INFORMATION SHOWN: Begin
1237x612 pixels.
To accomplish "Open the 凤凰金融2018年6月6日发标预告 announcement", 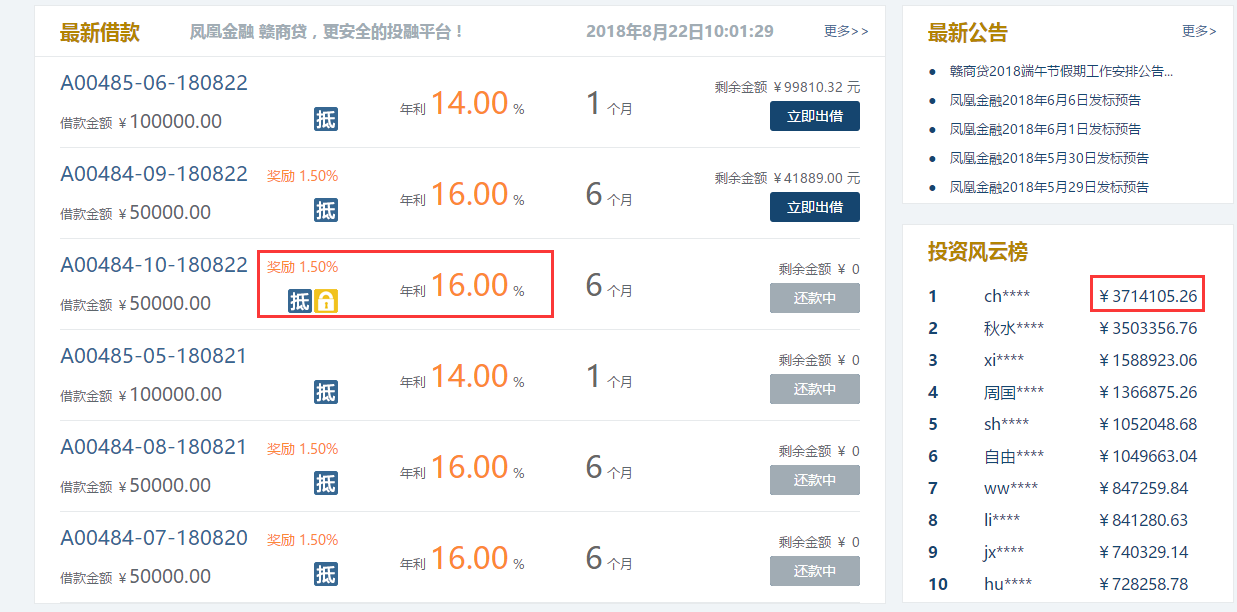I will coord(1045,100).
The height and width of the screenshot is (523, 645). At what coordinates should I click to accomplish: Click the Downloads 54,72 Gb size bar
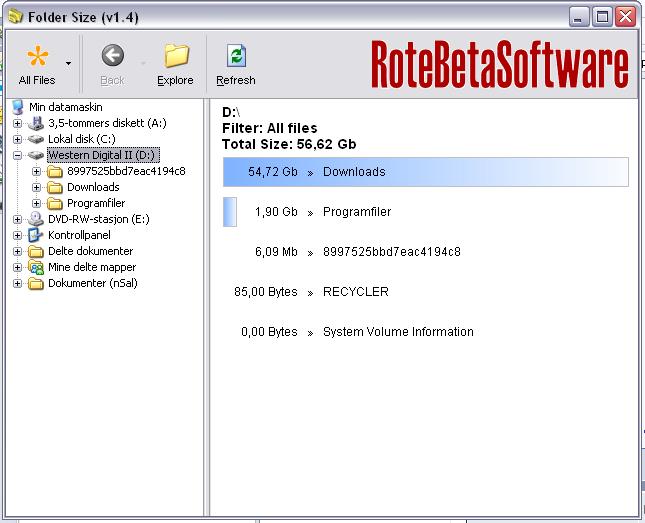point(426,172)
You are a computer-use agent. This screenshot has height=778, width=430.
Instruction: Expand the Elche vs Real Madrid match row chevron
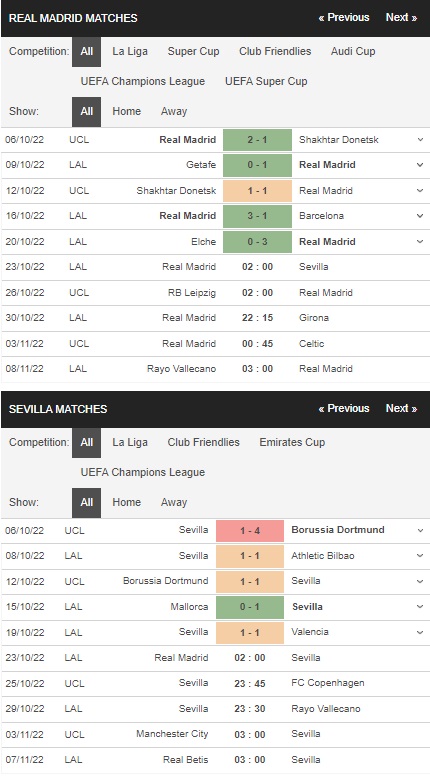point(420,242)
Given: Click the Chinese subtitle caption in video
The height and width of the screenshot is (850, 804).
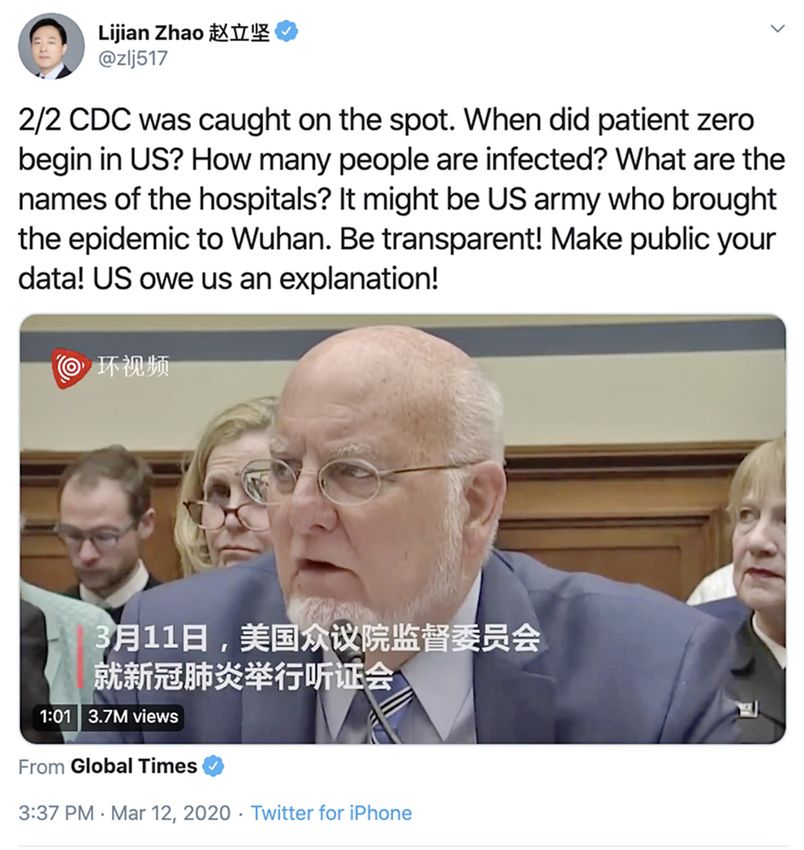Looking at the screenshot, I should [x=317, y=657].
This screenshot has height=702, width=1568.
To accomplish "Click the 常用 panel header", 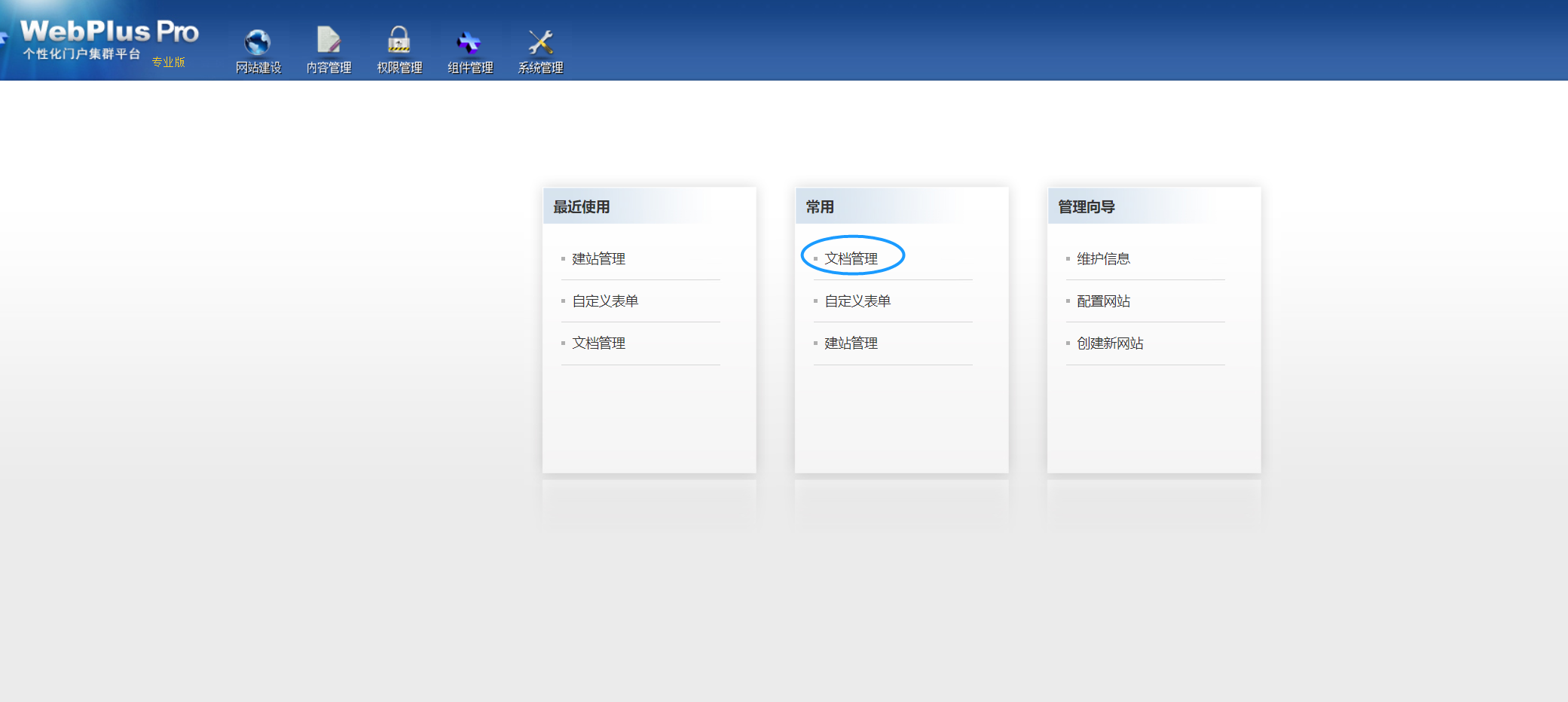I will click(820, 207).
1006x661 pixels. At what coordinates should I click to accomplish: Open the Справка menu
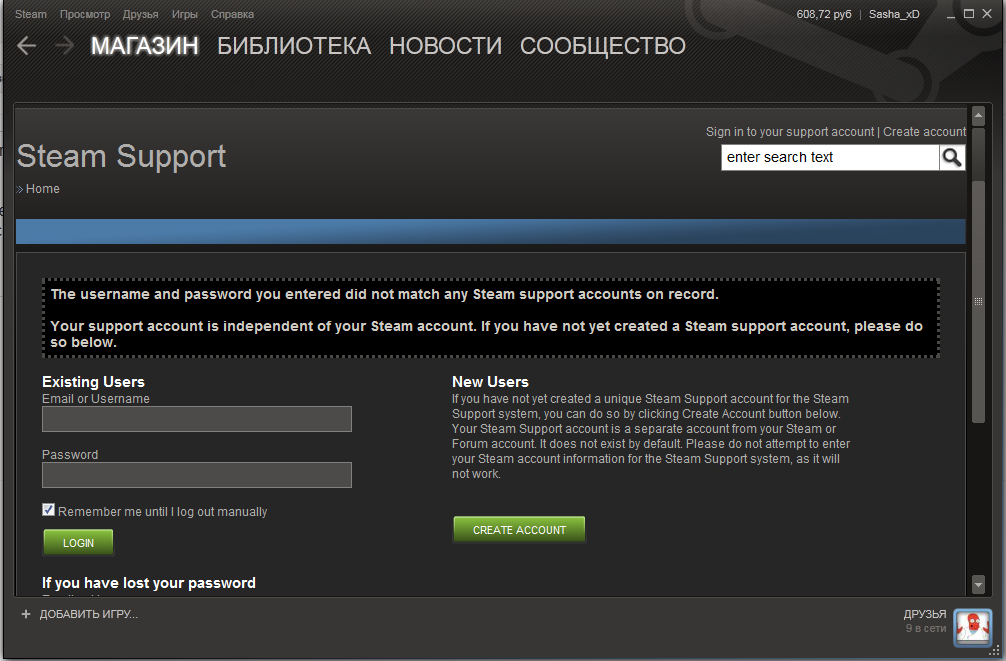pos(232,14)
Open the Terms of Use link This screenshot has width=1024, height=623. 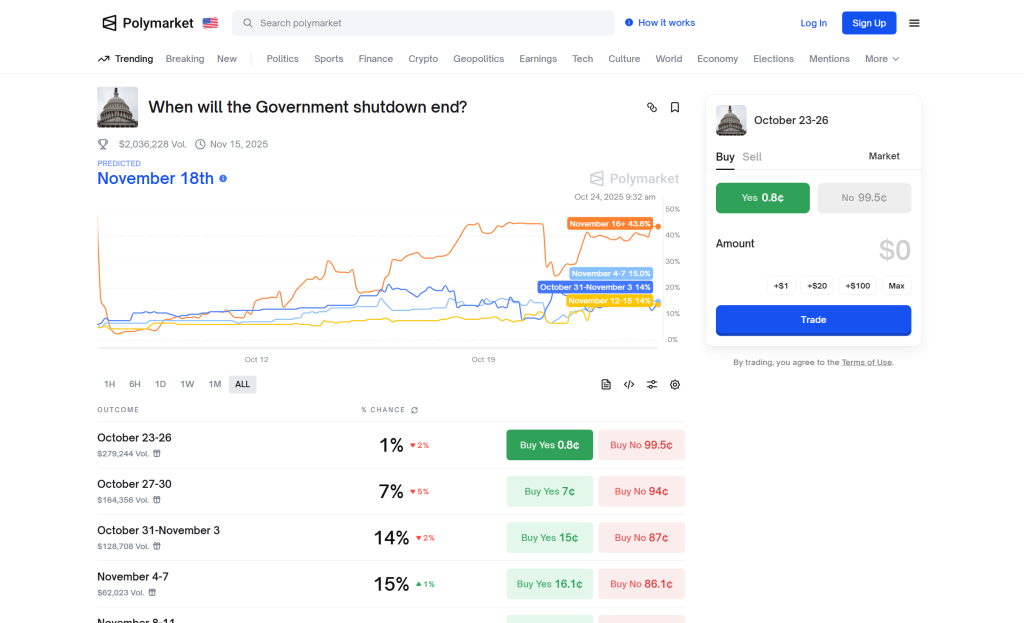(x=866, y=362)
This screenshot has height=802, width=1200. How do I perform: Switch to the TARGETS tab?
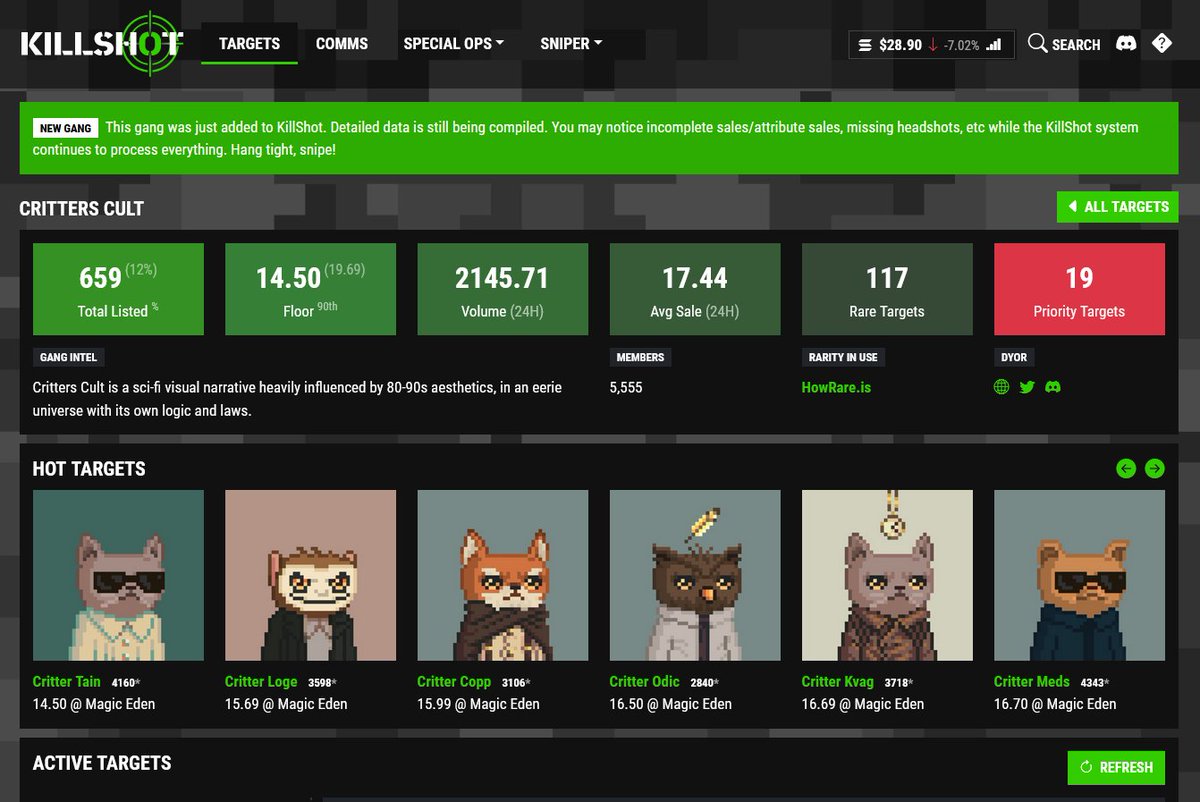click(248, 43)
INFORMATION SHOWN: End
§ **ABOUT THIS TASK**:
Set down word for word the lines above from the one with "The height and width of the screenshot is (523, 645)." up to and including the one with "Given: Click the". Omit every picture.

§ **RESULT OF THIS EXERCISE**:
The height and width of the screenshot is (523, 645). At what coordinates should I click to accomplish: Click the Downloads 54,72 Gb size bar
point(426,172)
You are a computer-use agent. This screenshot has height=778, width=430.
Instruction: Expand the Elche vs Real Madrid match row chevron
point(420,242)
Given: Click the Chinese subtitle caption in video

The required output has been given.